[Study text]
►
Doyon Drilling Rig 141 drilled the Cassin test in the ConocoPhillips-operated Bear Tooth Unit in the northeast NPR–A. The location is about 38 miles west of the producing Alpine field that is also operated by ConocoPhillips, company spokeswoman Natalie Lowman said.

NPR-A is a 23-million acre federal reserve established in 1923 on the western North Slope for its oil potential, although no commercial production has yet been established.

Cassin is one of two exploration wells drilled this last winter season in NPR–A. The other is a test by Australian independent Linc Energy at Umiat, a small oil discovery made years ago on the southeast boundary of the petroleum reserve and south of where ConocoPhillips is exploring.

Linc Energy is now finishing its own winter exploration program, that company has said.

Cassin is part of a long-range exploration and assessment program ConocoPhillips has under way in the northeast NPR-A, Lowman said.

“We were under an obligation to the Bureau of Land Management to drill this well,” Lowman said. It was a commitment made to BLM when the Bear Tooth Unit was formed in 2009.

Bear Tooth is northwest of the Moose’s Tooth Unit in the reserve, where ConocoPhillips is also operator, Lowman said. The company is working on development of two oil and gas discoveries in the unit, “GMT-1”, formerly known as “Lookout,” that is about 17 miles west of the Alpine field, and GMT-2, formerly known as “Rendezvous,” about 25 miles west of Alpine.

Lowman said ConocoPhillips has begun regulatory, permitting and engineering work related to development of GMT-1, which is closest to the infrastructure of the Alpine field, as a result of the state Legislature’s passage of new state oil and gas tax legislation.

Alpine is a producing field on state lands on the Colville River delta west of the large Prudhoe Bay and Kuparuk River fields. The field borders the NPR-A on the east.
◄
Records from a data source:
►
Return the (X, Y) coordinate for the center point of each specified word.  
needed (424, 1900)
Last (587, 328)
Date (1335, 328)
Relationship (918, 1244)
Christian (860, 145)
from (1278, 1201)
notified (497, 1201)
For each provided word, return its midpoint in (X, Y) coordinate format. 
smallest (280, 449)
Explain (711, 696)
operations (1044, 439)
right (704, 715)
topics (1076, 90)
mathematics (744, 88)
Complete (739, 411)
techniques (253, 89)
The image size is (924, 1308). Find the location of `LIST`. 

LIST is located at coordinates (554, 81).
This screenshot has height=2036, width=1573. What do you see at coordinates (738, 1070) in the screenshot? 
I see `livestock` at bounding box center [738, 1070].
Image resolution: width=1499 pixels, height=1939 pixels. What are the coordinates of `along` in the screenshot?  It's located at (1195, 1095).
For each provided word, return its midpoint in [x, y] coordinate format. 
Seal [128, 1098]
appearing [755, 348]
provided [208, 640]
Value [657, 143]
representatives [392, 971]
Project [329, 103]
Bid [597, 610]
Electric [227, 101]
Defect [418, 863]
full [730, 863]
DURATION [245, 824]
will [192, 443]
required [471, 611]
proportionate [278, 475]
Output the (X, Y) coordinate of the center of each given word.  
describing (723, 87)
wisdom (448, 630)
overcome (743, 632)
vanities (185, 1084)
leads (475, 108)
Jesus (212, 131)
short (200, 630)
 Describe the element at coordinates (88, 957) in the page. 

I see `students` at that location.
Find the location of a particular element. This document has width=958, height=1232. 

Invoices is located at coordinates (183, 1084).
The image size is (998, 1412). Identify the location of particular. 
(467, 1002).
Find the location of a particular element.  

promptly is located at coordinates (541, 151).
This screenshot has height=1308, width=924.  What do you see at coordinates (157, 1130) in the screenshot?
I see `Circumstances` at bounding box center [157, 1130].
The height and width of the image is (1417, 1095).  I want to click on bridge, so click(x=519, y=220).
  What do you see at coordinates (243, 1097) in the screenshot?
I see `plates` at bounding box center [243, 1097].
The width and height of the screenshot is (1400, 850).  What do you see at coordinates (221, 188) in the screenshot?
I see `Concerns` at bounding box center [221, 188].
◄
[Study questions]
a: Rewrite the paragraph of the article on NPR-A drilling that begins "Bear Tooth is northwest of the Moose's Tooth Unit" as a short list that keeps its main facts.
b: Take the article on NPR-A drilling further, picking up after its final sentence.
The data shown here is separate material and has no connection to the article on NPR-A drilling.

[Responses by task]
a:
- Bear Tooth lies northwest of the Moose's Tooth Unit in the reserve, where ConocoPhillips is also operator.
- ConocoPhillips is developing two oil and gas discoveries in the Moose's Tooth Unit:
  - GMT-1 (formerly "Lookout"), about 17 miles west of the Alpine field
  - GMT-2 (formerly "Rendezvous"), about 25 miles west of Alpine

b:
Even though NPR-A is federal land, the state’s tax authority on oil and gas production applies there, along with the state’s property tax on oil and gas facilities and pipeline.

Municipal taxes imposed by the North Slope Borough also apply in the reserve.

However, under current federal law, half of the federal royalty from any NPR-A production as well as lease rental and bonus revenue is shared with the state, although some of this must be appropriated by the state Legislature to local Inupiat communities in the reserve to develop local infrastructure and public services.

Small parts of the mineral rights in the reserve are also held by Arctic Slope Regional Corp. which had rights to select some NPR-A subsurface lands in lieu of other federal acreage on the slope.

CD-5, a new drill site being developed near the Alpine field by ConocoPhillips, is within the NPR-A and its subsurface is owned by ASRC. Therefore, royalties from CD-5 production, which is estimated to peak at 18,000 barrels per day, will go to ASRC.

However, under terms of the 1971 Alaska Native Claims Settlement Act, 70 percent of mineral royalties from lands transferred to Native corporations under ANCSA are shared with other regional and village corporations.

ASRC, in this case, will retain 30 percent of CD-5 royalties in addition to its share of the 70 percent distribution to all Native corporations.